The EBF has been playing an important role in introducing modern and innovative composers to British audiences.


A Karl-Heinz Stockhausen Festival in St John's Smith Square introduced Dutilleux and Ligeti to London.

The EBF also introduced Greek composers in England:
• Nikos Skalkottas in Oxford and at the Royal Festival Hall in London.
• Jani Christou with 'Tongues of Fire', a Festival commission in Oxford and at the Queen Elizabeth Hall in London.
• And of course, Iannis Xenakis premières in Oxford, and a world première of his stunning Oresteia, the first staged event in 2000 at the Royal Opera House new Linbury Theatre. In 1971, a connected event to Xenakis Oresteia's 'Prologue' by Sir Harrison Birtwistle from Agamemnon of the Oresteian Trilogy, an EBF commission.

The EBF has presented the Greek traditional dances, the Lykeion ton Hellenidon, at the Albert Hall in 1972 and at the Royal Festival Hall in 1979.
The EBF has also had the pleasure of presenting a unique event, the Gagaku, Japanese musicians playing for the first time out of the Palace of Japan.

Over the years, the EBF has presented the British public with many unique performances.
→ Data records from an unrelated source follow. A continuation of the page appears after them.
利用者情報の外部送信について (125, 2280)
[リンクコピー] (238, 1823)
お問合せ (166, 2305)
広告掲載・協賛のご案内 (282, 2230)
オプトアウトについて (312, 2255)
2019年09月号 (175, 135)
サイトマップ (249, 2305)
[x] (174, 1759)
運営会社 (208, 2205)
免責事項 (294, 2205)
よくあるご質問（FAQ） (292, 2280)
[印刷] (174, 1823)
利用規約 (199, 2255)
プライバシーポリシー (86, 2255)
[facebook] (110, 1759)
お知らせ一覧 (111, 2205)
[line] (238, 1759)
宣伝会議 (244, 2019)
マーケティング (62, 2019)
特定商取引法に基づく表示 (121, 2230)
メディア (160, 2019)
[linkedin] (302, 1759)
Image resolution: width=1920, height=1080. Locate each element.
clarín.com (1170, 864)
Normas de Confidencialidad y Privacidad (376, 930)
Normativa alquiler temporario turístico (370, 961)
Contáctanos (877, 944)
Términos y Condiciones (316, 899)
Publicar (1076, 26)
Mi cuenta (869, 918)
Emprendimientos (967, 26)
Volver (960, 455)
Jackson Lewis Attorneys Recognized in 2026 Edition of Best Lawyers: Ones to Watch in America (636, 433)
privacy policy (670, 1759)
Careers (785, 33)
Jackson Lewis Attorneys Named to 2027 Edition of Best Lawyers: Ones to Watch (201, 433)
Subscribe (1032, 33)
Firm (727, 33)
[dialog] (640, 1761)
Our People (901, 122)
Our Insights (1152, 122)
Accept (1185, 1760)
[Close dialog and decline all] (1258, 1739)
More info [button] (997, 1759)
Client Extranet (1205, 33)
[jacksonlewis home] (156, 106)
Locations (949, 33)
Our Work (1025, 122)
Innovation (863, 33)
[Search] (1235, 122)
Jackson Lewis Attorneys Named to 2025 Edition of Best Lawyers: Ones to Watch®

From the EBF days in Oxford, a first staged revival of Händel's 'Athalia', a tribute to Ralph Vaughan Williams, the rarely heard 'Sancta Civitas', and a gift to Lina Lalandi-Emery from William Walton, a choral work. Later in London for Walton's birthday, the EBF produced 'Façade' at City Hall with Richard Baker.


Olivier Messiaen

In Paris in the sixties, Lina Lalandi-Emery had met France's distinguished and famous Minister of Culture André Malraux. Together, they were discussing EBF projects when Malraux exclaimed "Un divertissement? Je vous donne Messiaen..." This was to be the start of a long and fructuous association of the EBF and the French avant-garde composer. Following this seminal conversation, Et exspecto resurrectionem mortuorum, originally premièred at the Cathédrale de Chartres, was performed for the first time in England at Westminster Abbey. Lina Lalandi-Emery was given by Olivier Messiaen himself the original manuscript of Et exspecto.
Messiaen, whose centenary is coming up, became a personal friend of Lina Lalandi-Emery and Ralph Emery over the years. Olivier Messiaen has been closely associated with the EBF, and has made personal appearances with his wife, pianist Yvonne Loriod, playing together at the EBF, with Messiaen's first performance of the Turangalîla Symphony raising the roof of the Town Hall in Oxford in 1967, and again at the Royal Festival Hall in 1968. The EBF has proudly presented Messiaen's piano and organ works and all his other works up to the 'Transfiguration' at St Paul's Cathedral.

Spanish composers and dances

The EBF also created a number of rare Spanish events: an exhibition at the RFH of Manuel de Falla autograph manuscripts, premières of works by Manuel de Falla, Tomas Marco, Benguerel, and Falla's 'Vida Breve' as well as Zarzuelas at the RFH and the presentation in the Crypt of St John's Smith Square of traditional Flamenco singers and a talk in the Purcell Room by Lina Lalandi-Emery herself about the Flamenco tradition.